LibreCAD supports two drawing views to represent three-dimensional objects:

  • Orthogonal: Uses multiple two-dimensional views.

  • Isometric: Represents a three-dimensional view in two dimensions.

Orthogonal View

Doohickey - Orthogonal View

Doohickey - Orthogonal View with Construction Lines (blue)

Orthogonal drawings use multiple views to provide a complete description of an object. Each view of an orthogonal drawing is parallel to the axes. Normally a front (the most complex view), top and right view are added to the drawing. Additional views; back, left and bottom can be added if necessary.

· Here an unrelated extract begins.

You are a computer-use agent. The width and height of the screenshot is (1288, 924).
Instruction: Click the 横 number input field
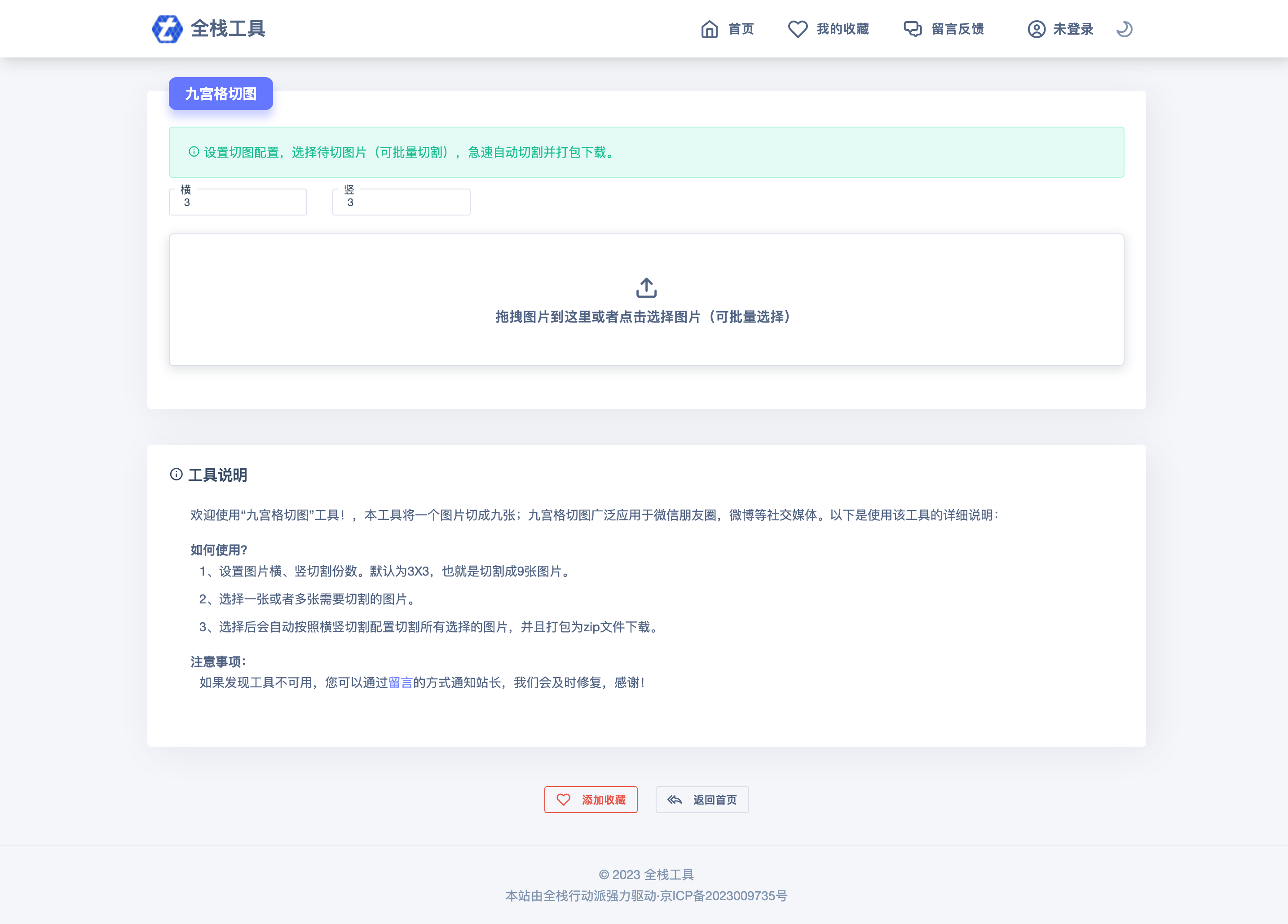[238, 202]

Orthogonal drafting beyond the scope of the LibreCAD User Manual, but additional resources and examples are available in LibreCAD’s wiki or elsewhere on the web.

../_images/whiteLine.png

Isometric View

Doohickey - Isometric View

Doohickey - Isometric View

Isometric drawings represent an object on three axes in a two-dimensional drawing. Isometric drawings uses the same tools for creating, modifying and changing attributes as an orthogonal drawings, but on a grid configuration specific for an isometric perspective. Set the grid to suit an isometric perspective on the Grid tab of Drawing Preferences. Selecting “Isometric Grid” displays the grid on three axes (X,Y,Z) allowing 3 dimensional drawings to be drawn in a 2D view.

In addition to setting the grid for isometric drawings, the “Snap indicator lines” on the Appearance tab of Application Preferences can be set to “Isometric” to assist in with locating entities on the grid. The “Isometric” crosshairs can be configured to Left, Top or Right to further aid in locating points on the grid.

Isometric drafting does require some techniques unique to isometric projection and is beyond the scope of the LibreCAD User Manual, but additional resources and examples are available in LibreCAD’s wiki or elsewhere on the web.